_Exercise instructions_:
Drop every picture and copy exactly the lines from the one with "The width and" through the last line of the listing below.

_Exercise materials_:

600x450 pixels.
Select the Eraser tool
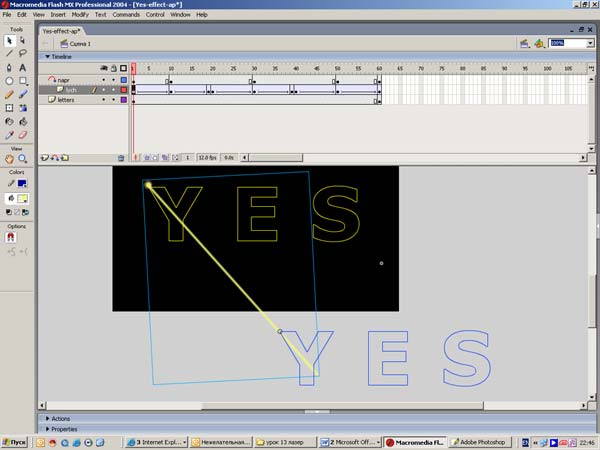(22, 134)
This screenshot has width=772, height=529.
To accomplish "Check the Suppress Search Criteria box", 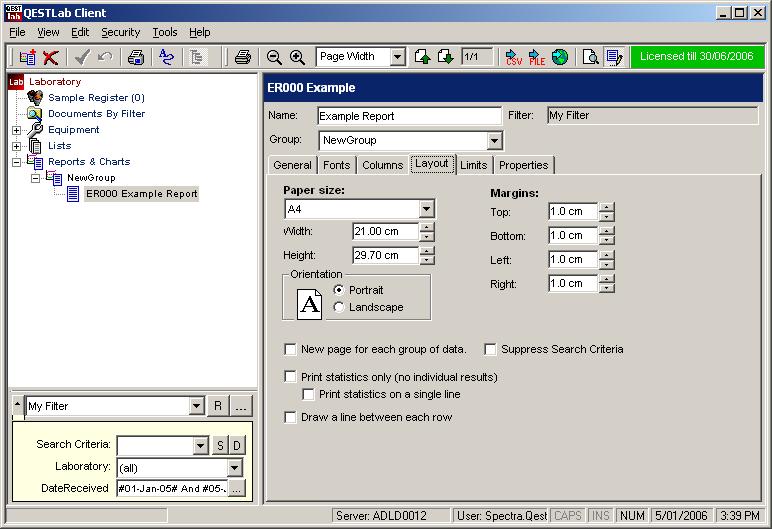I will (491, 350).
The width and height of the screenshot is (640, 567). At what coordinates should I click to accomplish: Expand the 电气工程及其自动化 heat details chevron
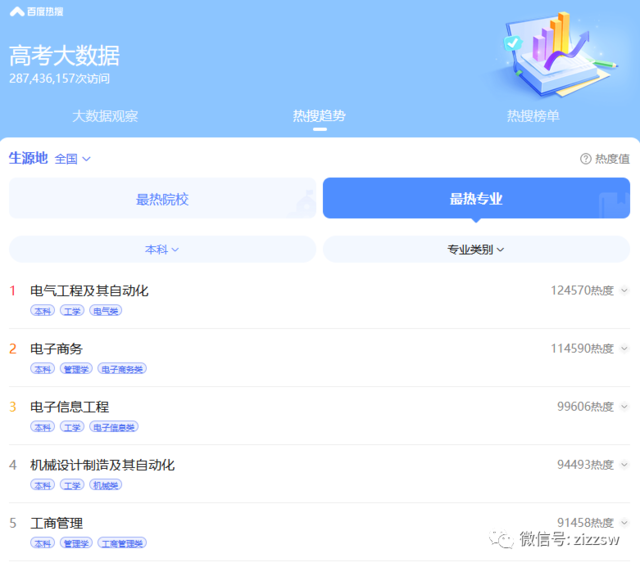[x=624, y=291]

_Answer for this exercise_:
The width and height of the screenshot is (640, 567). At what coordinates should I click to accomplish: Expand the 电气工程及其自动化 heat details chevron
[x=624, y=291]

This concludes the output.